__Supplied records__.
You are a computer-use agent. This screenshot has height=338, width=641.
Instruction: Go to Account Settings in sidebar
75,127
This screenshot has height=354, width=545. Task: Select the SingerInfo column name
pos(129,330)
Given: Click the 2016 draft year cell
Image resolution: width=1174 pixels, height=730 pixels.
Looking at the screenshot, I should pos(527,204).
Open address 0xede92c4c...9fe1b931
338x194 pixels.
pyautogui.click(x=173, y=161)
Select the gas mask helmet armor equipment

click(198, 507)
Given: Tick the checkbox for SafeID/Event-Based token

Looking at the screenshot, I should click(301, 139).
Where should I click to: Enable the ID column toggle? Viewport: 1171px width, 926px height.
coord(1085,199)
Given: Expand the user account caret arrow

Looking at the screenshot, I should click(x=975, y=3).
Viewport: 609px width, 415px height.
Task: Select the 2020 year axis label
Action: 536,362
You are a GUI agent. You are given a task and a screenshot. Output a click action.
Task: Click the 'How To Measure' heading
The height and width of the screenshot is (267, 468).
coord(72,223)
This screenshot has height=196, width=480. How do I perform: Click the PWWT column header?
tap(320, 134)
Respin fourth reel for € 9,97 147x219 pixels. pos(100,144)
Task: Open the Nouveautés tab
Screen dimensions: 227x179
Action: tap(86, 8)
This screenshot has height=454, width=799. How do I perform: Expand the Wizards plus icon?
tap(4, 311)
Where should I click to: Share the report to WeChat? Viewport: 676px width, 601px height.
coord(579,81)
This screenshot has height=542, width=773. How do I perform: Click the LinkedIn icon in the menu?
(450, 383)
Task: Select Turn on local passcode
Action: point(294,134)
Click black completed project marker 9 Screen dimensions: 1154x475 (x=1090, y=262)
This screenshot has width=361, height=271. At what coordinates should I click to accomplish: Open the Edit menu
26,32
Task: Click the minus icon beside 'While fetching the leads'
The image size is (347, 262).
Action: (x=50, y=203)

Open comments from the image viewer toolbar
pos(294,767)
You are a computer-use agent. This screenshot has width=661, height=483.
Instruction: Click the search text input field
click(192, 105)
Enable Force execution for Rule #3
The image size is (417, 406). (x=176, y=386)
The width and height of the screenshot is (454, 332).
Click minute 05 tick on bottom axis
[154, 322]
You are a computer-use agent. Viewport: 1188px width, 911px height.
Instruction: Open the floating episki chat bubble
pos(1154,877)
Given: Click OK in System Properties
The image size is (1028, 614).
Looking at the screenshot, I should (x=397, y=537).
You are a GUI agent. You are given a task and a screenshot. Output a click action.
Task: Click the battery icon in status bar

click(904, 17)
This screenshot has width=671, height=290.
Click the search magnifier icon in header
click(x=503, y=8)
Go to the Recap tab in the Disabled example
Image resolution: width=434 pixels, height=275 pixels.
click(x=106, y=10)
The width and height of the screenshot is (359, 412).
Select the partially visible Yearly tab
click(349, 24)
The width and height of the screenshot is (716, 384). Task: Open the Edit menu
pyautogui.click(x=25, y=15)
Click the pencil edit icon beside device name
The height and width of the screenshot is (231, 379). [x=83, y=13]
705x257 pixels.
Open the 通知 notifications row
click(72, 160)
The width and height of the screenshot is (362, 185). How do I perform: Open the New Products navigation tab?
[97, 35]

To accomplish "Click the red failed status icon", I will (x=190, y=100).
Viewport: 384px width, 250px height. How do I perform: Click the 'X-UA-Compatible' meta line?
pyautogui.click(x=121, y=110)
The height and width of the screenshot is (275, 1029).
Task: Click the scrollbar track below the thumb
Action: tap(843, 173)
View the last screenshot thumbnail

__Problem statement__. Starting with the line that contains "Task: Click the minus", print every line through the end of the entries above exactly as written, both boundary lines included, and nothing else.

__Task answer__.
Task: Click the minus icon beside 'While fetching the leads'
The image size is (347, 262).
Action: (x=50, y=203)

Open comments from the image viewer toolbar
pos(294,767)
You are a computer-use agent. This screenshot has width=661, height=483.
Instruction: Click the search text input field
click(192, 105)
Enable Force execution for Rule #3
The image size is (417, 406). (x=176, y=386)
The width and height of the screenshot is (454, 332).
Click minute 05 tick on bottom axis
[154, 322]
You are a computer-use agent. Viewport: 1188px width, 911px height.
Instruction: Open the floating episki chat bubble
pos(1154,877)
Given: Click OK in System Properties
The image size is (1028, 614).
Looking at the screenshot, I should (x=397, y=537).
You are a GUI agent. You are given a task and a screenshot. Output a click action.
Task: Click the battery icon in status bar

click(904, 17)
This screenshot has width=671, height=290.
Click the search magnifier icon in header
click(x=503, y=8)
Go to the Recap tab in the Disabled example
Image resolution: width=434 pixels, height=275 pixels.
click(x=106, y=10)
The width and height of the screenshot is (359, 412).
Select the partially visible Yearly tab
click(349, 24)
The width and height of the screenshot is (716, 384). Task: Open the Edit menu
pyautogui.click(x=25, y=15)
Click the pencil edit icon beside device name
The height and width of the screenshot is (231, 379). [x=83, y=13]
705x257 pixels.
Open the 通知 notifications row
click(72, 160)
The width and height of the screenshot is (362, 185). How do I perform: Open the New Products navigation tab?
[97, 35]

To accomplish "Click the red failed status icon", I will (x=190, y=100).
Viewport: 384px width, 250px height. How do I perform: Click the 'X-UA-Compatible' meta line?
pyautogui.click(x=121, y=110)
The height and width of the screenshot is (275, 1029).
Task: Click the scrollbar track below the thumb
Action: tap(843, 173)
View the last screenshot thumbnail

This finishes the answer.